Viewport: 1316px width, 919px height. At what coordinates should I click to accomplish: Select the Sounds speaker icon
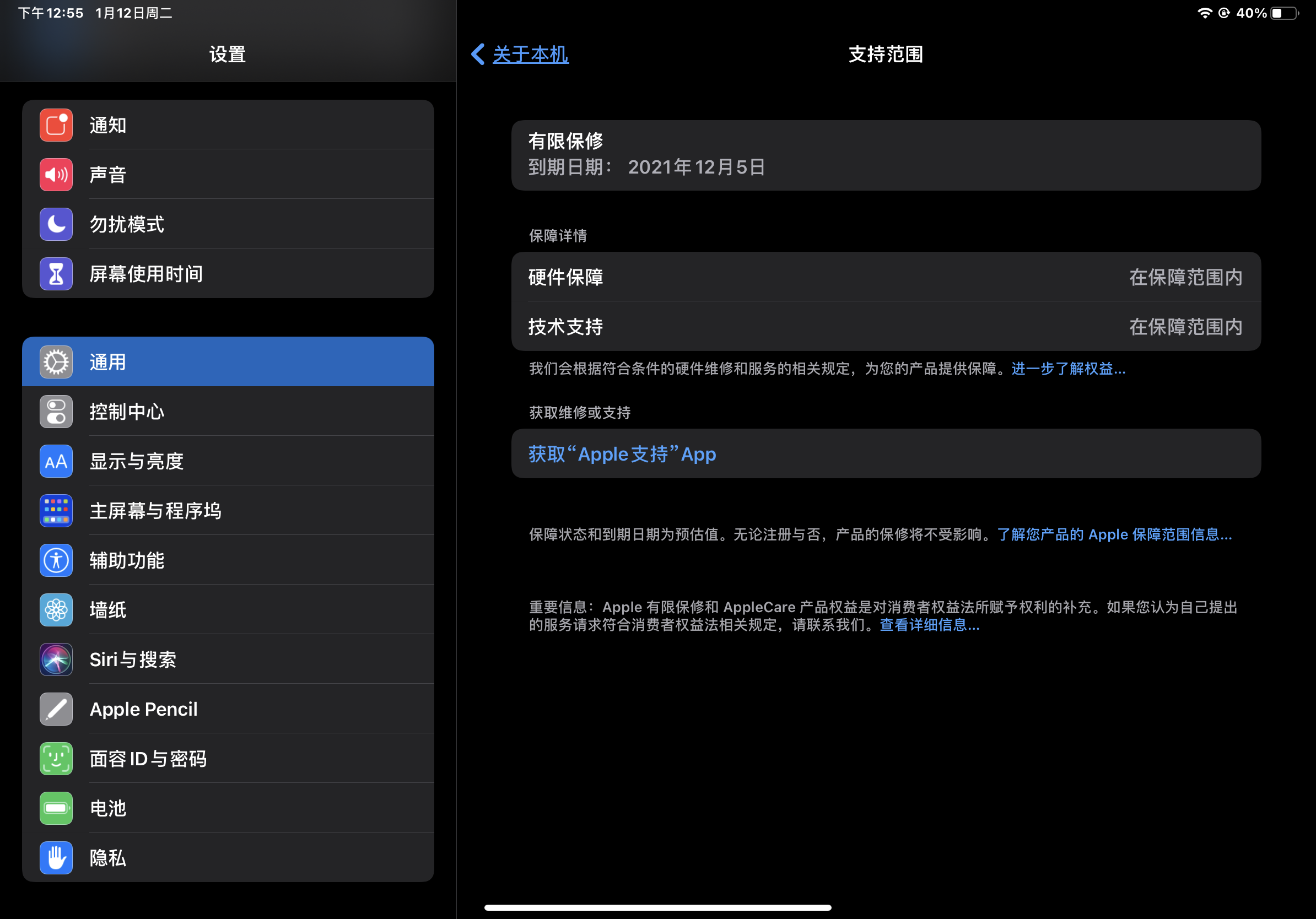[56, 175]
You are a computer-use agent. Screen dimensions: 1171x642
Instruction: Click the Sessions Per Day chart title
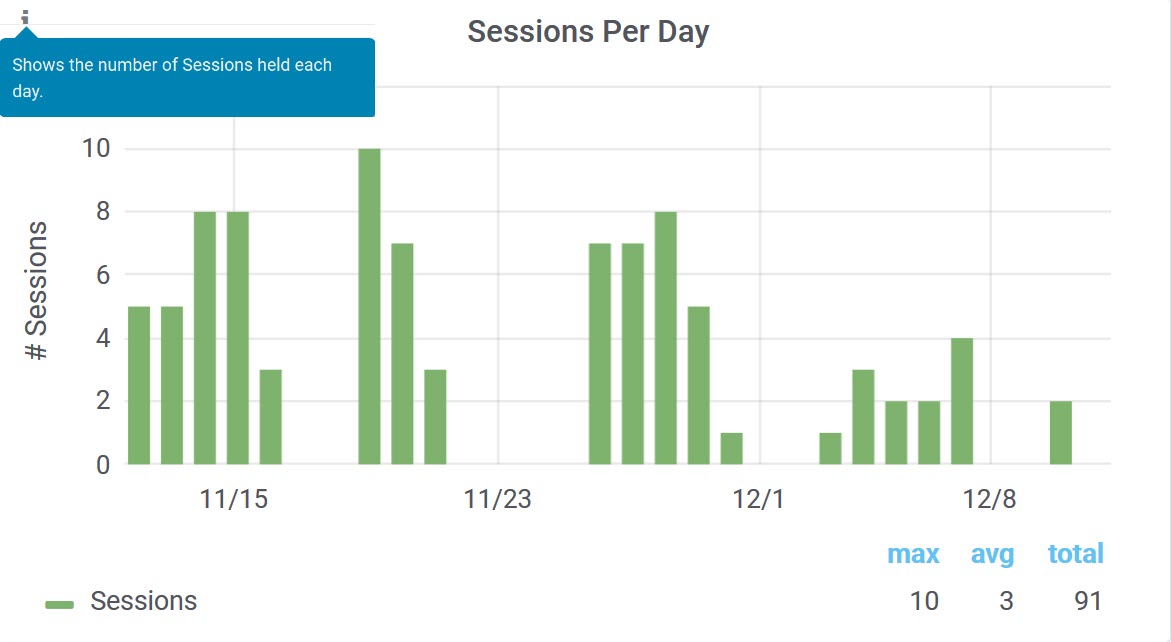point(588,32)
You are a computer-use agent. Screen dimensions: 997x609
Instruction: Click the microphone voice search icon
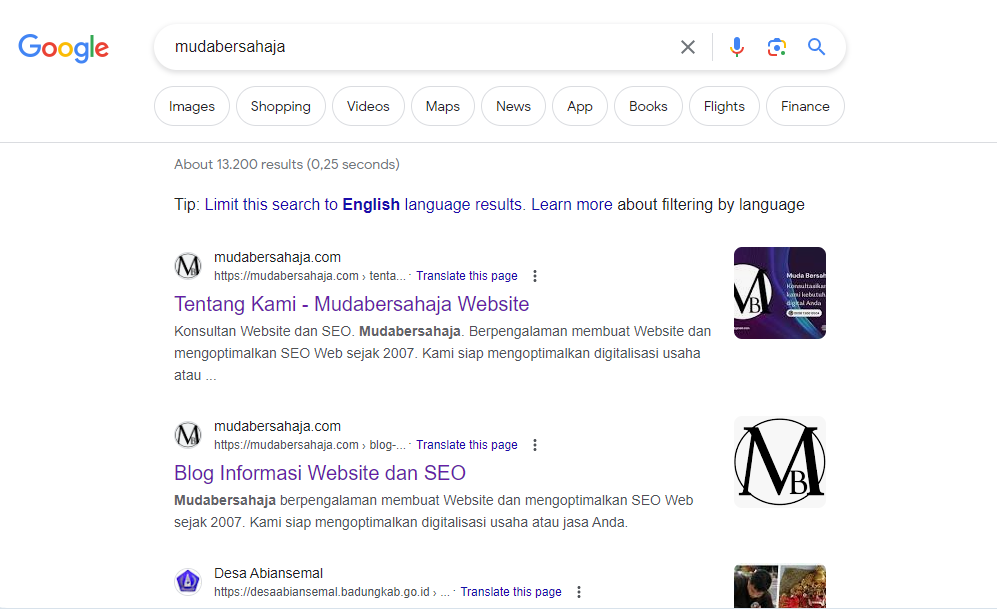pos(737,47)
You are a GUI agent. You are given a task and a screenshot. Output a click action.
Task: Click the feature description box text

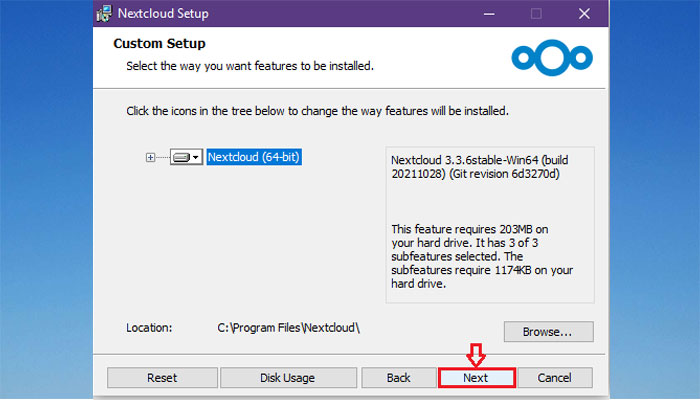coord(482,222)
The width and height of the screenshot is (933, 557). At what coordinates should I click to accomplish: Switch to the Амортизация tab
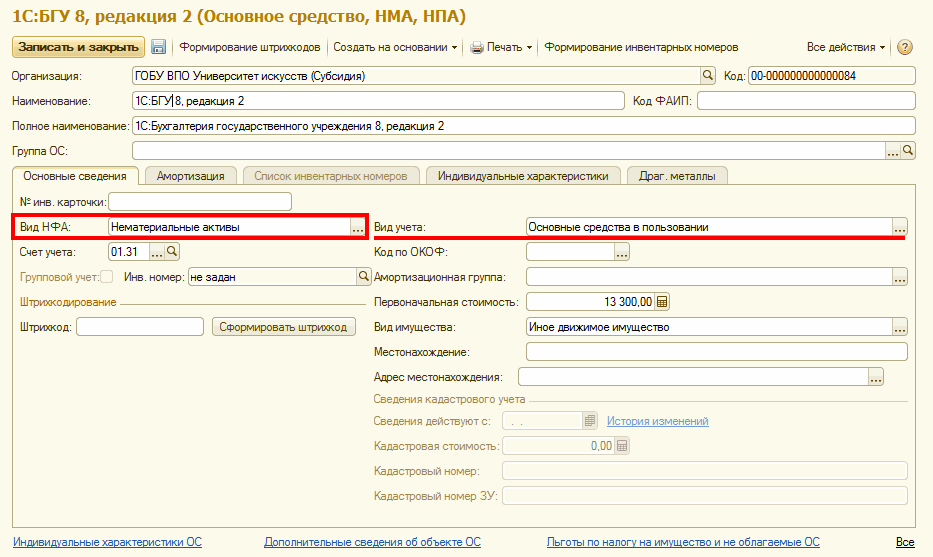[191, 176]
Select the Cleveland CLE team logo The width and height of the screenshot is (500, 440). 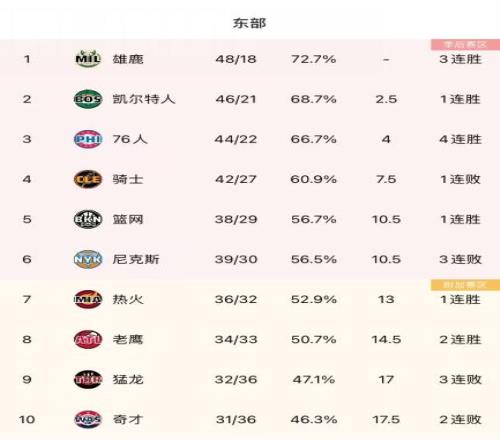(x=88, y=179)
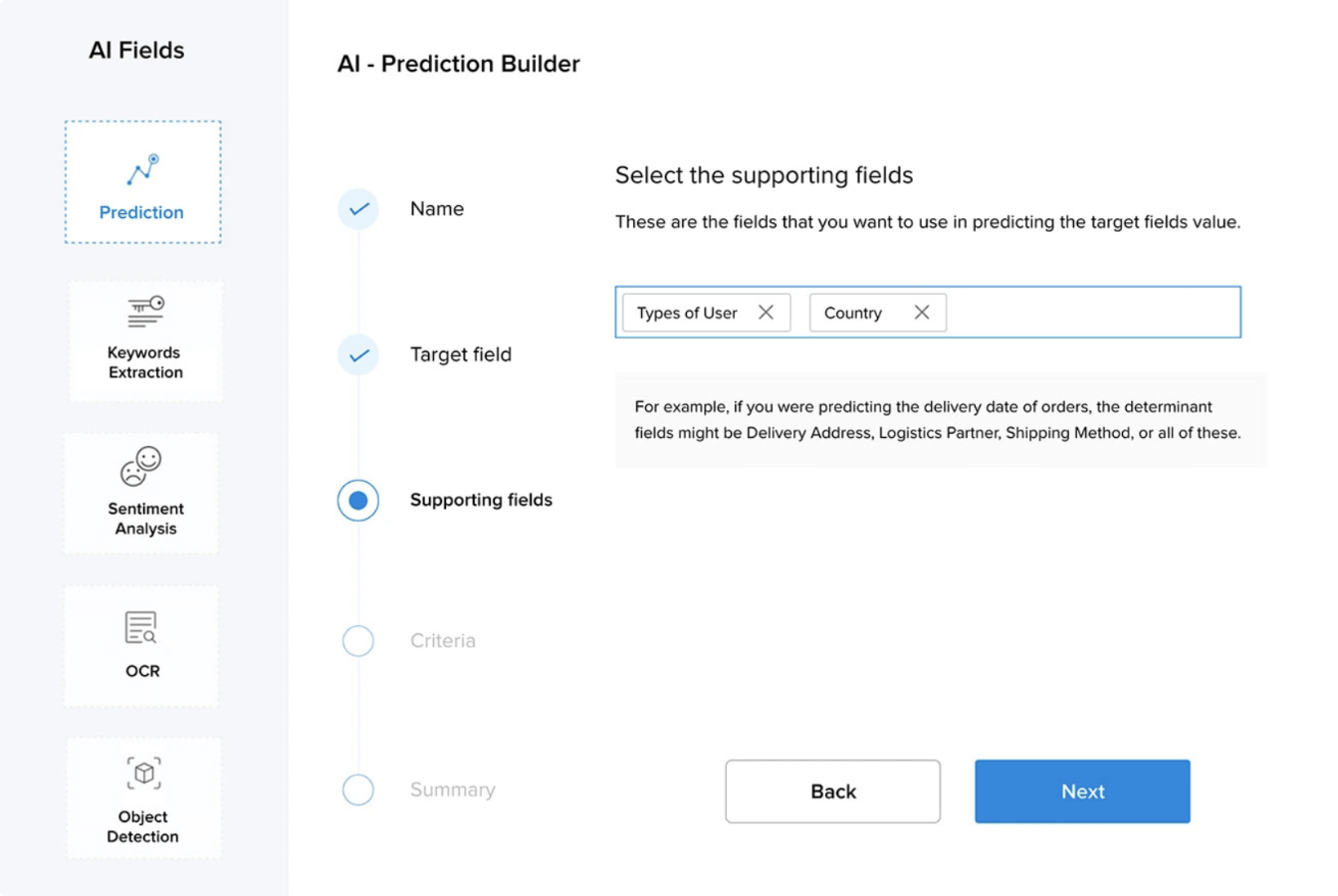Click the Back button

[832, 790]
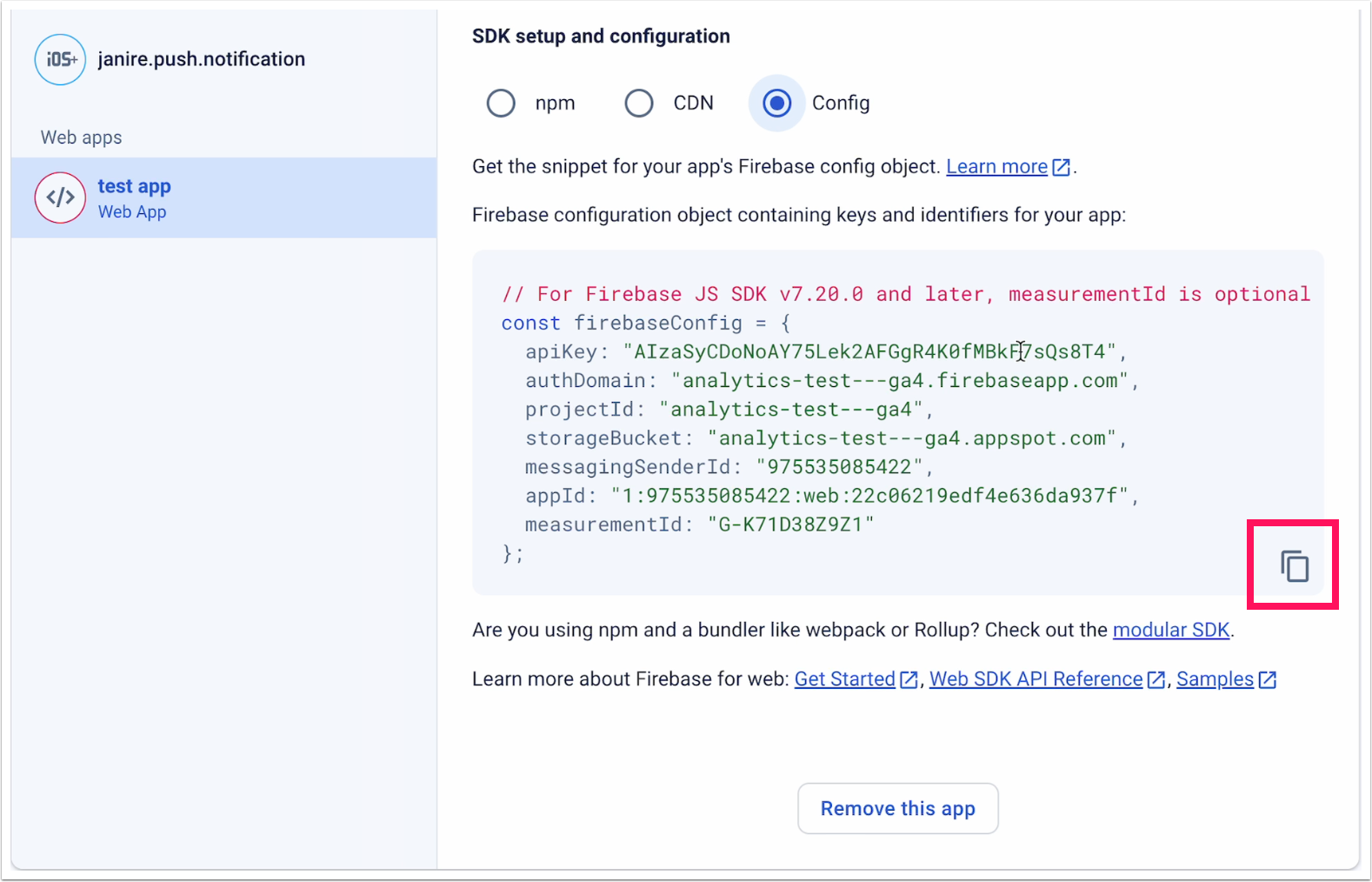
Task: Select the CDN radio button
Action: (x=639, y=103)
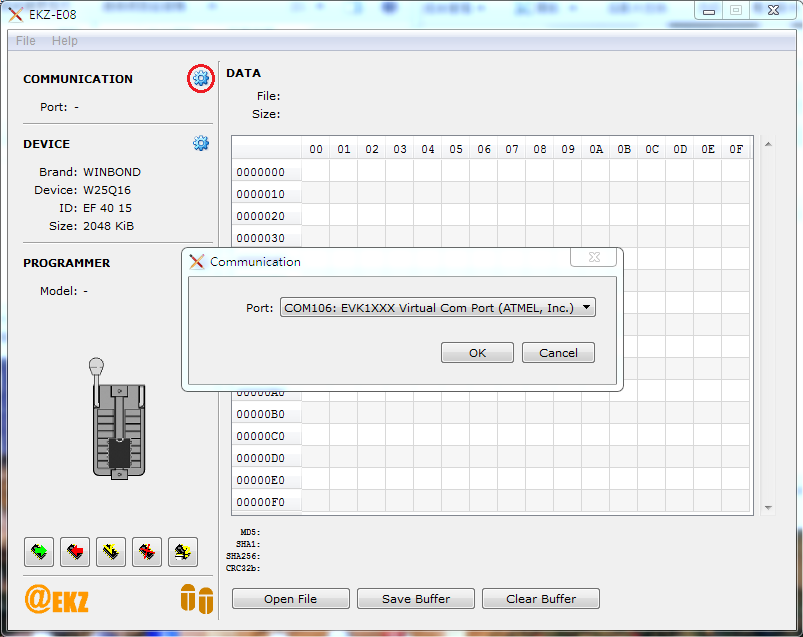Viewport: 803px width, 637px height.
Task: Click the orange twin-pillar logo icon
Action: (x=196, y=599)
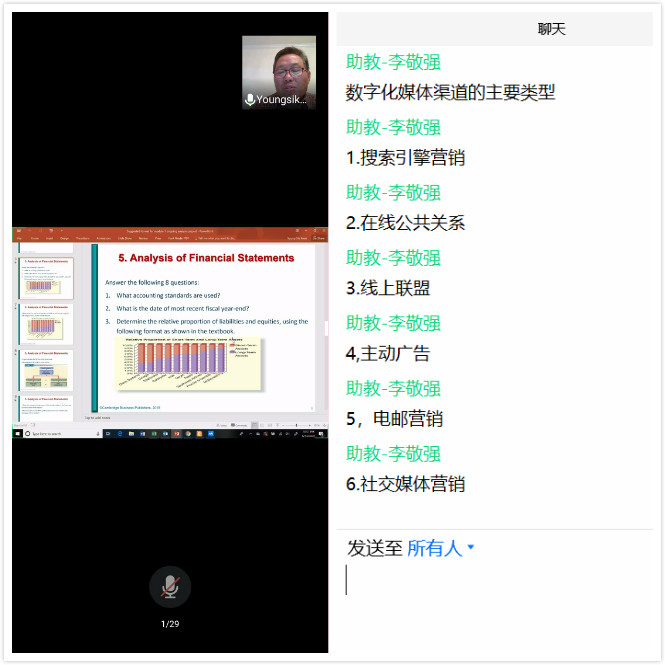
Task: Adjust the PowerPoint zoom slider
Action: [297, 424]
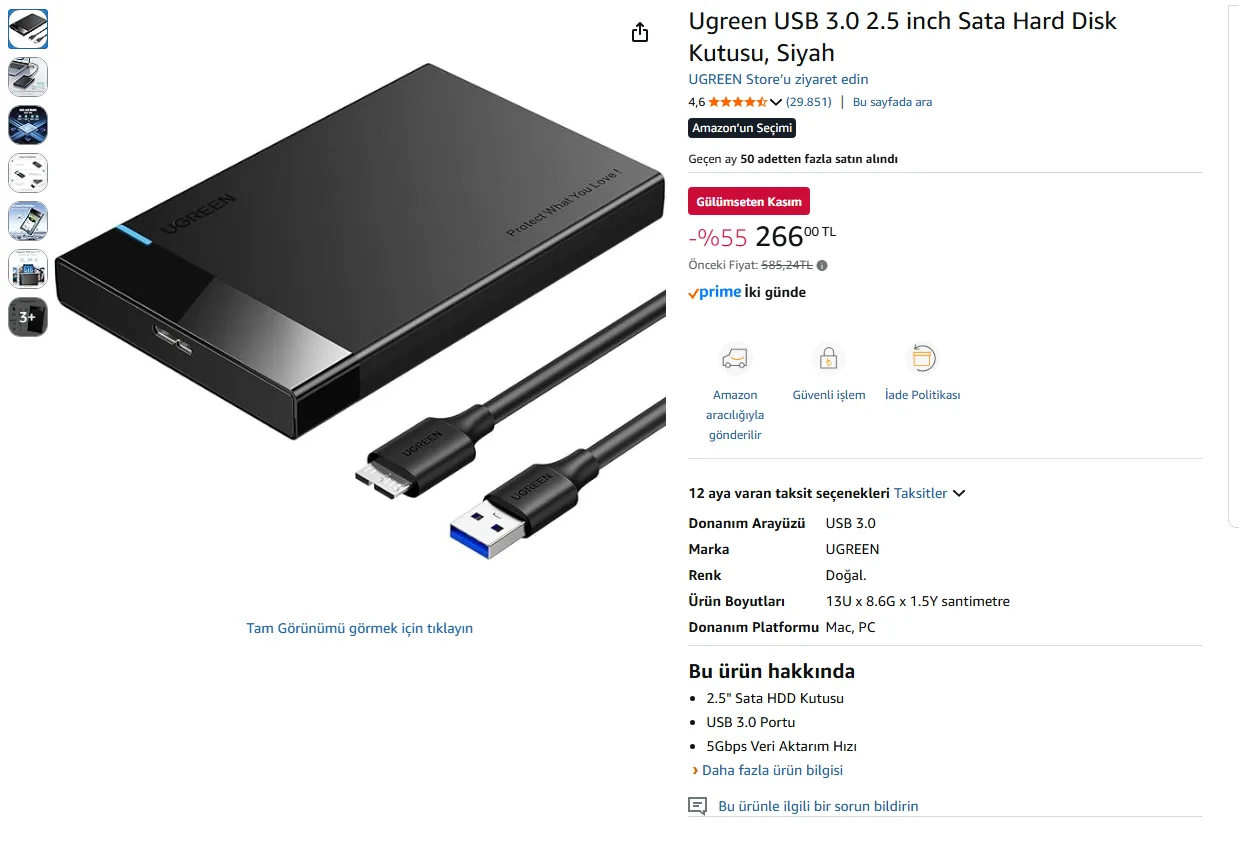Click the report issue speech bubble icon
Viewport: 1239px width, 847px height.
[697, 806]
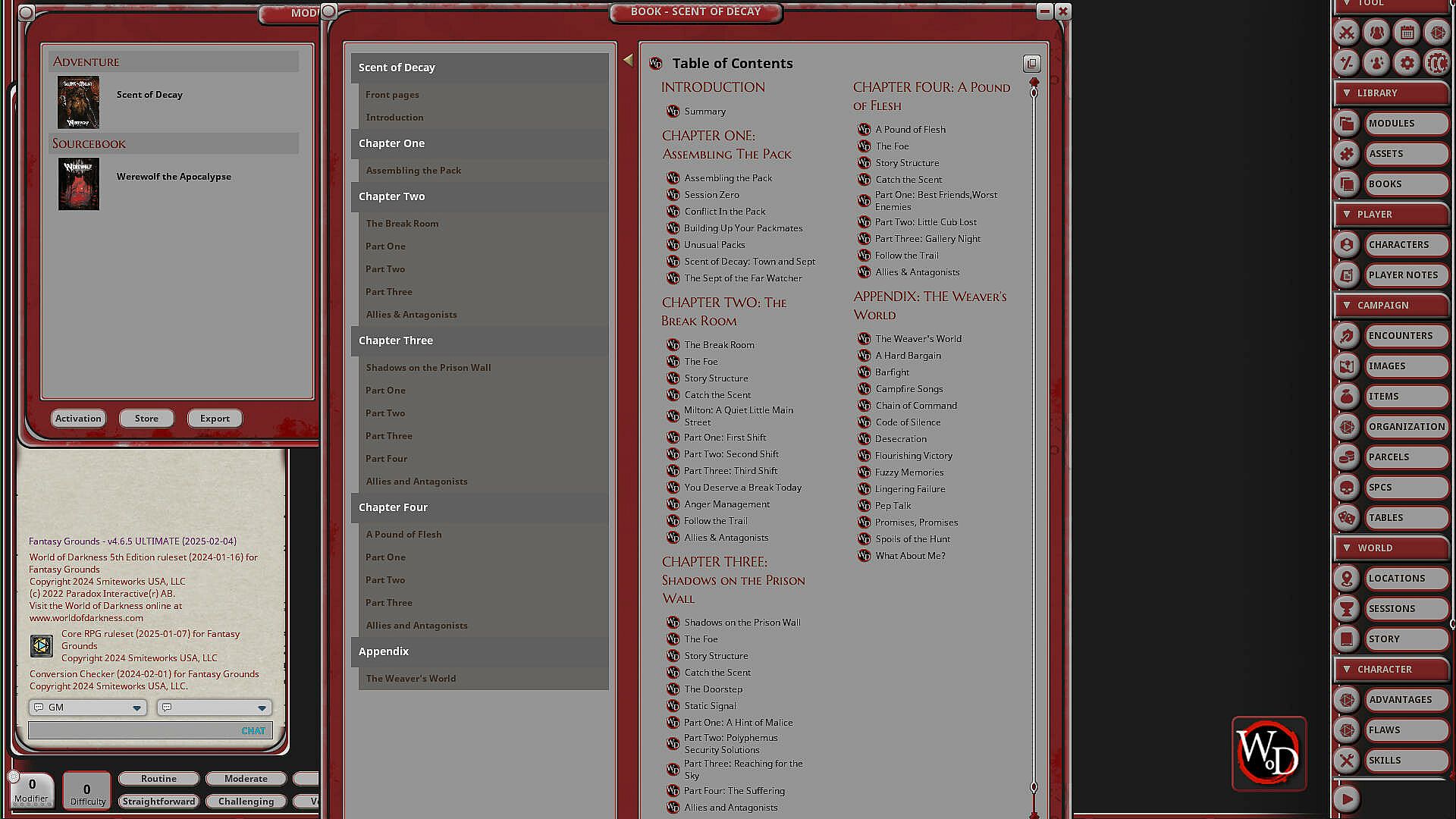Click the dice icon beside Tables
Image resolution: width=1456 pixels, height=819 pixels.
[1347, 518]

Requirement ::
Count how many lines in the records above contain the word "dimensions" with matching case, and reply with that number only.

Answer for this exercise ::
2